---------- Исходный текст ----------
По-видимому, в свое время поднимался вопрос о посмертном издании некоторых пьес Одоевского, в связи с чем они были переданы для критического отзыва П. И. Чайковскому. Из 26 сочинений Чайковский признал годными к печати лишь два: романс “Прости” на слова Н. А. Некрасова и Прелюдию, “написанную в стиле Баха” (по определению рецензента). Отзыв о романсе гласит: “Во многих отношениях — прекрасная вещь; весьма годна к печати”, о Прелюдии — “весьма пригодна к напечатанию”. Показательна мотивировка отказов. Ряд пьес Чайковский признавал интересными для знатоков, но не для широкой публики: серия “Гармонические опыты” (для фортепиано) — “любопытные музыкальные комбинации, интересные для немногих специалистов”; “Молитва без слов” — “имеет много музыкальных достоинств, но лишена элементов успеха в публике”; “Перезвон”, фантазия для фортепиано в 4 руки и органа — “весьма интересное сочинение. К сожалению, исключительность его формы, необходимость органа для его исполнения и, наконец, гармонические особенности, которыми оно изобилует, не служат ручательством его успеха в публике. Для музыканта эта фантазия полна интереса”. Такой же оценке подвергся ряд пьес, написанных, по словам Чайковского, “в стиле Баха”.
---------- Представленные данные ----------
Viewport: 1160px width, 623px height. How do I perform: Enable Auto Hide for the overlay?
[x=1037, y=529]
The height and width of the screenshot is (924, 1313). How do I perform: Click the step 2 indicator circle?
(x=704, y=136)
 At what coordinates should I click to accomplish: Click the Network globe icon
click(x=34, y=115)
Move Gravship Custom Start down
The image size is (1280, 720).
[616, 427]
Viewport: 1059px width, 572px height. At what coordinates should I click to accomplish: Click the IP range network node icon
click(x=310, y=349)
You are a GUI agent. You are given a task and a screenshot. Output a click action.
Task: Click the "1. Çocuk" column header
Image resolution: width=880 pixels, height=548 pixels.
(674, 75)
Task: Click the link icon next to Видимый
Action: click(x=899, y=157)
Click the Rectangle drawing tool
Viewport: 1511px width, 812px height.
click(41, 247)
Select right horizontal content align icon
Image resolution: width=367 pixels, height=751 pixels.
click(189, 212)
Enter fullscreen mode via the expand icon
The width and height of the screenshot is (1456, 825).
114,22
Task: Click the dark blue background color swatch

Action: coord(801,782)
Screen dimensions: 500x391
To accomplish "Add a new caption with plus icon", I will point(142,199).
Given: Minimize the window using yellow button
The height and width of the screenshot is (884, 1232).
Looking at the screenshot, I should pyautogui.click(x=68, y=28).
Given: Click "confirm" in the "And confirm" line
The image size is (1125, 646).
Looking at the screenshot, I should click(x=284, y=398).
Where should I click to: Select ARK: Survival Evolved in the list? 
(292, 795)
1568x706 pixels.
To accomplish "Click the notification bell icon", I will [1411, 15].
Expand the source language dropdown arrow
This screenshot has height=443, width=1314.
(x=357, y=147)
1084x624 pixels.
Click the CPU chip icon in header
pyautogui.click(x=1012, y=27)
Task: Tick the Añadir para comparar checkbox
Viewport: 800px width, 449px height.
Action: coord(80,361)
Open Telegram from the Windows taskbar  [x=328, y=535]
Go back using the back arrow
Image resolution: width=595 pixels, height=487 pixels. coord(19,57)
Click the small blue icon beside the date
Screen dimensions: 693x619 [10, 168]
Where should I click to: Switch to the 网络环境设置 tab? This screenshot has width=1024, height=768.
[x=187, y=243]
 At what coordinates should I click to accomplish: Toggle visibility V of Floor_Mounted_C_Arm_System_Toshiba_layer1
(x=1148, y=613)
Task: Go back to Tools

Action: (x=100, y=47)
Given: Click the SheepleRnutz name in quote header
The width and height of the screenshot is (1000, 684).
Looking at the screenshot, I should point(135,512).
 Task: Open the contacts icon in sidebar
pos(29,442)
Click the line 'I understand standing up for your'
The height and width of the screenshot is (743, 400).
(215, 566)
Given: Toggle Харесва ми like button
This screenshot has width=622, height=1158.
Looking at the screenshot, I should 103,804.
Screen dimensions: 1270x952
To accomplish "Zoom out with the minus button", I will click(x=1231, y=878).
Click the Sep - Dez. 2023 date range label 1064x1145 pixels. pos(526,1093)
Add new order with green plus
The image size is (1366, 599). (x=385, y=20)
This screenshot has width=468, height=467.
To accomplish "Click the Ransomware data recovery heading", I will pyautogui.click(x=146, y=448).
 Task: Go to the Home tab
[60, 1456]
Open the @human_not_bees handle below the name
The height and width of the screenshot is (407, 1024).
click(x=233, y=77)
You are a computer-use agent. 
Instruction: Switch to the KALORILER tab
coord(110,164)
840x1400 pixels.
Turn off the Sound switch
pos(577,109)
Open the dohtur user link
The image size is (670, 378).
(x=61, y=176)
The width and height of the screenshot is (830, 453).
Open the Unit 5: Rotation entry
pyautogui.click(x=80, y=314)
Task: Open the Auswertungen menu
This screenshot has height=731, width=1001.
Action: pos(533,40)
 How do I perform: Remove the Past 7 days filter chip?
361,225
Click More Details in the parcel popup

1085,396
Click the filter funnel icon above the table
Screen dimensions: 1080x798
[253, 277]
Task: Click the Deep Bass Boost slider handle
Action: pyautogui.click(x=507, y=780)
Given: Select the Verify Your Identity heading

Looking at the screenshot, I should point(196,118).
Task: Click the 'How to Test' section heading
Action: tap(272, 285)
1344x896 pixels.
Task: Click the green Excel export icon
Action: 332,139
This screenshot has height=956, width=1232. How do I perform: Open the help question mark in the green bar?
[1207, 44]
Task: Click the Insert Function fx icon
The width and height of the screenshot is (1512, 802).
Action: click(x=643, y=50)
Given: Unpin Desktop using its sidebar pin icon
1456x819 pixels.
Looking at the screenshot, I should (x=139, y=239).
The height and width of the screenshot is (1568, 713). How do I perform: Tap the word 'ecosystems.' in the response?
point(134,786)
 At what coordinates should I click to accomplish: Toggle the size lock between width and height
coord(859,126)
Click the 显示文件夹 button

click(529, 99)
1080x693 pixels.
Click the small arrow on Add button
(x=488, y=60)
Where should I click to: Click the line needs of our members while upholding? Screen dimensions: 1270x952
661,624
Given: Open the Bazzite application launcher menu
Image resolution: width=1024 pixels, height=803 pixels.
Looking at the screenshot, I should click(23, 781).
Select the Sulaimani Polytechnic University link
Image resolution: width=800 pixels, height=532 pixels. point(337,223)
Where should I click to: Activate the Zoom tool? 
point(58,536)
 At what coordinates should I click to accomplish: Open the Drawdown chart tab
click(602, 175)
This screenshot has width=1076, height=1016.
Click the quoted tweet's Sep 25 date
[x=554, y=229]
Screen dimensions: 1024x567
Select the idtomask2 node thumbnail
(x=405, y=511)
----------
◆ **Формулировка задания**:
Какие два сочинения Одоевского из 26 Чайковский признал годными к печати, согласно исходному тексту?

◆ **Поле ответа**:
Романс “Прости” на слова Н. А. Некрасова и Прелюдию, “написанную в стиле Баха”.